> **EXTRACT**
★ ★ ★
Zoë Faw with a Pine Siskin.

Confessions of an Aspiring Birder

I have a confession.

I’m not a very good birder.

Don’t get me wrong, I can tell an American Robin from a Black-Capped Chickadee. But given that A Rocha was founded by some seriously keen birders, and given that I’ve been with A Rocha Canada for 17ish years now, I feel somewhat sheepish about my (lack of) birding skills. At gatherings of A Rocha staffers from around the world I’ve had moments where I feel like the lone, closet, tennis fan in the midst of Maple Leafs hockey fans during a Stanley Cup run.

But I’m happy to report that this past spring I’ve made real progress. Just before the pandemic lockdown I stocked up on birdseed, set up feeders outside our windows, and recruited my 14-year-old daughter, Zoë, to join me in watching and learning about backyard birds. And it totally worked!  One of the consistent joys of the past few months of being homebound has been to marvel and appreciate, in a new way, the spring migration and nesting rhythms of the finches and hummingbirds and grosbeaks and sparrows.
★ ★ ★
> **GIVEN INFORMATION**
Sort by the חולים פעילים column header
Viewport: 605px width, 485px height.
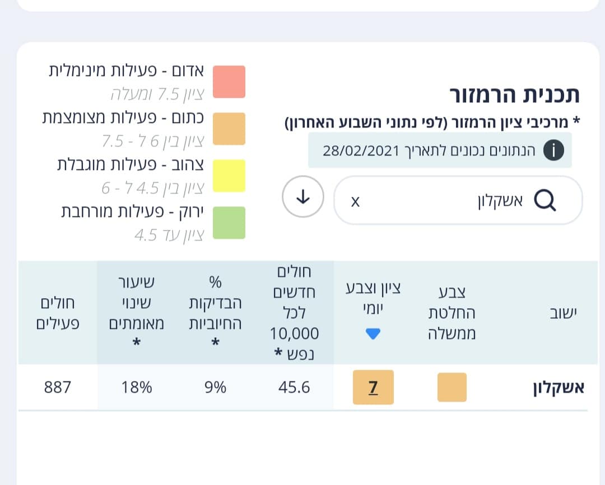(58, 313)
★ ★ ★
> **EXERCISE OBJECTIVE**
Retype part of the birding essay word for word, starting at the words "I have a confession." and ending after "Stanley Cup run.". The listing is separate material and has no connection to the birding essay.

> **SOLUTION BELOW**
I have a confession.

I’m not a very good birder.

Don’t get me wrong, I can tell an American Robin from a Black-Capped Chickadee. But given that A Rocha was founded by some seriously keen birders, and given that I’ve been with A Rocha Canada for 17ish years now, I feel somewhat sheepish about my (lack of) birding skills. At gatherings of A Rocha staffers from around the world I’ve had moments where I feel like the lone, closet, tennis fan in the midst of Maple Leafs hockey fans during a Stanley Cup run.